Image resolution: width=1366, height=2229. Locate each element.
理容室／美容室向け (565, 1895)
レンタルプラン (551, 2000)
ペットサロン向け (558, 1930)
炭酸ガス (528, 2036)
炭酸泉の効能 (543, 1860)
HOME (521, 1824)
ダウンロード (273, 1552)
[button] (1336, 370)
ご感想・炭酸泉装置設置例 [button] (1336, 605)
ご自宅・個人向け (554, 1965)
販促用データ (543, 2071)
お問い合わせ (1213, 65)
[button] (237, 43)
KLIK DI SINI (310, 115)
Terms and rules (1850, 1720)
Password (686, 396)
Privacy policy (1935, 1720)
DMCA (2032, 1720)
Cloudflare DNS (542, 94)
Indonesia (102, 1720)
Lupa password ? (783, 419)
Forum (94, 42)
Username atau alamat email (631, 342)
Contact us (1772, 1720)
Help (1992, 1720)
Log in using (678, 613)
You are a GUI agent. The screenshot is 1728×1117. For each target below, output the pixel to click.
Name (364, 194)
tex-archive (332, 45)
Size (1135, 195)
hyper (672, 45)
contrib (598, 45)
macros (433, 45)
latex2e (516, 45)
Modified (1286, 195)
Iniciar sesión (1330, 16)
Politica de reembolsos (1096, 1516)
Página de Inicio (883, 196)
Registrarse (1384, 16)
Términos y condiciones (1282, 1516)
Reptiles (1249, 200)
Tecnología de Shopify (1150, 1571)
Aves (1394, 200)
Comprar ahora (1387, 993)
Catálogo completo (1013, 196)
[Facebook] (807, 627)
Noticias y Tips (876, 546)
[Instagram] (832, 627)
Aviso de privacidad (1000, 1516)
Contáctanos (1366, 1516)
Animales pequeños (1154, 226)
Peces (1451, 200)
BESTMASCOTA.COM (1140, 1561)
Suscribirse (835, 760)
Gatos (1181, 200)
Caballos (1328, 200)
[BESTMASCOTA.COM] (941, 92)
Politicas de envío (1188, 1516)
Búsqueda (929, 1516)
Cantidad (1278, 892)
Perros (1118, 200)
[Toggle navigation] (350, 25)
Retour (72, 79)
========================================================================
What to work on: Starting at the line that holds "Términos y condiciones (1282, 1516)", set down each line exactly through the last line of the records above, and no others.

Completed exercise:
Términos y condiciones (1282, 1516)
Reptiles (1249, 200)
Tecnología de Shopify (1150, 1571)
Aves (1394, 200)
Comprar ahora (1387, 993)
Catálogo completo (1013, 196)
[Facebook] (807, 627)
Noticias y Tips (876, 546)
[Instagram] (832, 627)
Aviso de privacidad (1000, 1516)
Contáctanos (1366, 1516)
Animales pequeños (1154, 226)
Peces (1451, 200)
BESTMASCOTA.COM (1140, 1561)
Suscribirse (835, 760)
Gatos (1181, 200)
Caballos (1328, 200)
[BESTMASCOTA.COM] (941, 92)
Politicas de envío (1188, 1516)
Búsqueda (929, 1516)
Cantidad (1278, 892)
Perros (1118, 200)
[Toggle navigation] (350, 25)
Retour (72, 79)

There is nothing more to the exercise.